> [WORK INSTRUCTION]
From the first entry to the last, transcribe everything exactly.
----- SUPPLIED MATERIAL -----
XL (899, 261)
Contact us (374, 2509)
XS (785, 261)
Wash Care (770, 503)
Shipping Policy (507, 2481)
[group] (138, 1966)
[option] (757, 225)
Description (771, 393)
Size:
-----
> [TASK RESPONSE]
XL (899, 261)
Contact us (374, 2509)
XS (785, 261)
Wash Care (770, 503)
Shipping Policy (507, 2481)
[group] (138, 1966)
[option] (757, 225)
Description (771, 393)
Size:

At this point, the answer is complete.